▸ Input data
——

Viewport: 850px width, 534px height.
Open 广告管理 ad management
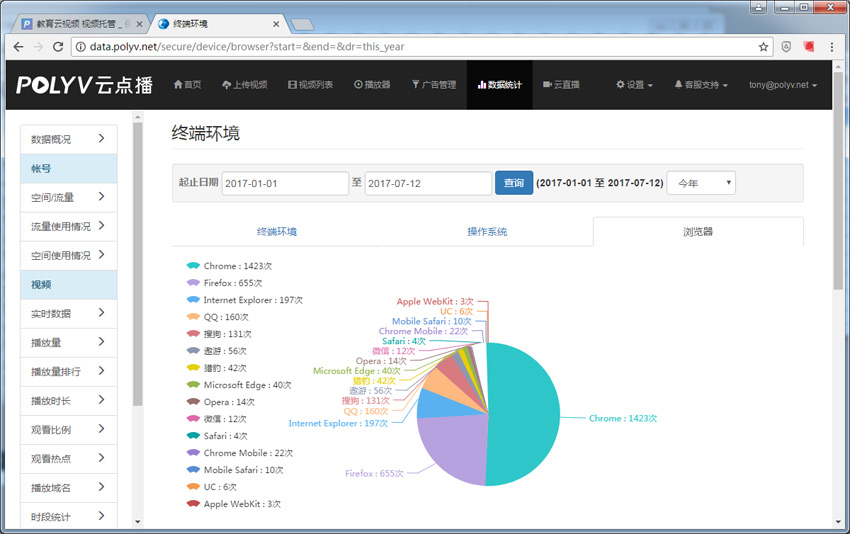click(x=433, y=85)
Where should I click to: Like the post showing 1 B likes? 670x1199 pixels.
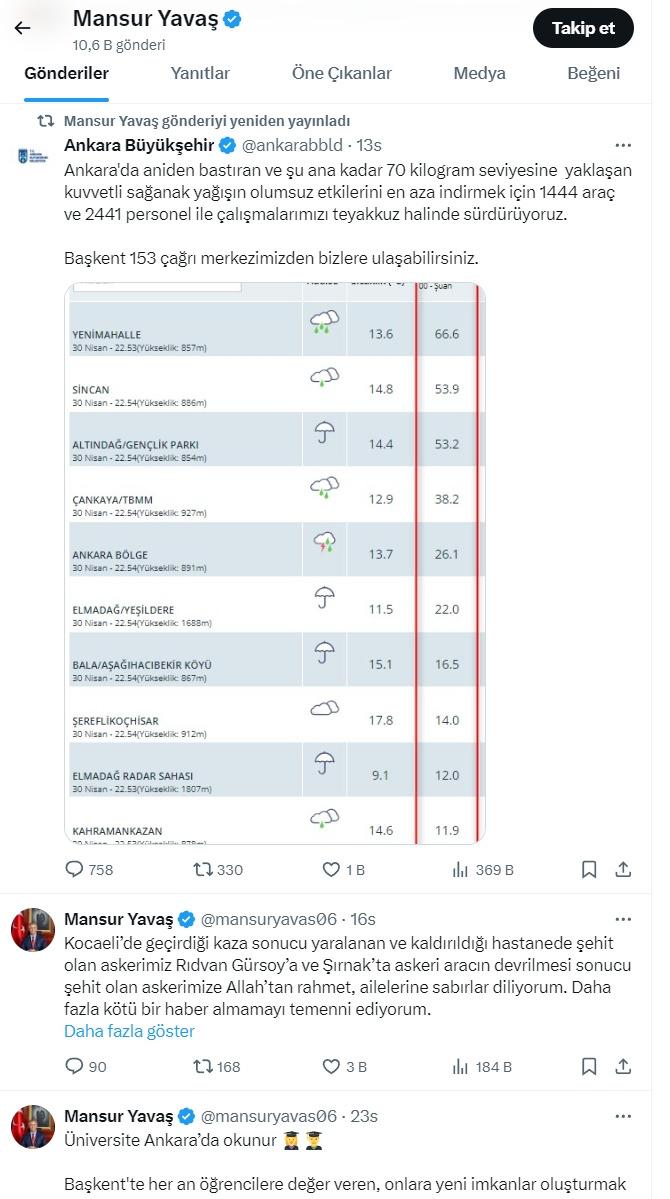(330, 869)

——

▸ Task brief
Output the complete listing exactly as it appears, except for the images.

▸ Output for this task
Viewport: 850px width, 534px height.
Open 广告管理 ad management
click(x=433, y=85)
Where should I click to: Like the post showing 1 B likes? 670x1199 pixels.
(330, 869)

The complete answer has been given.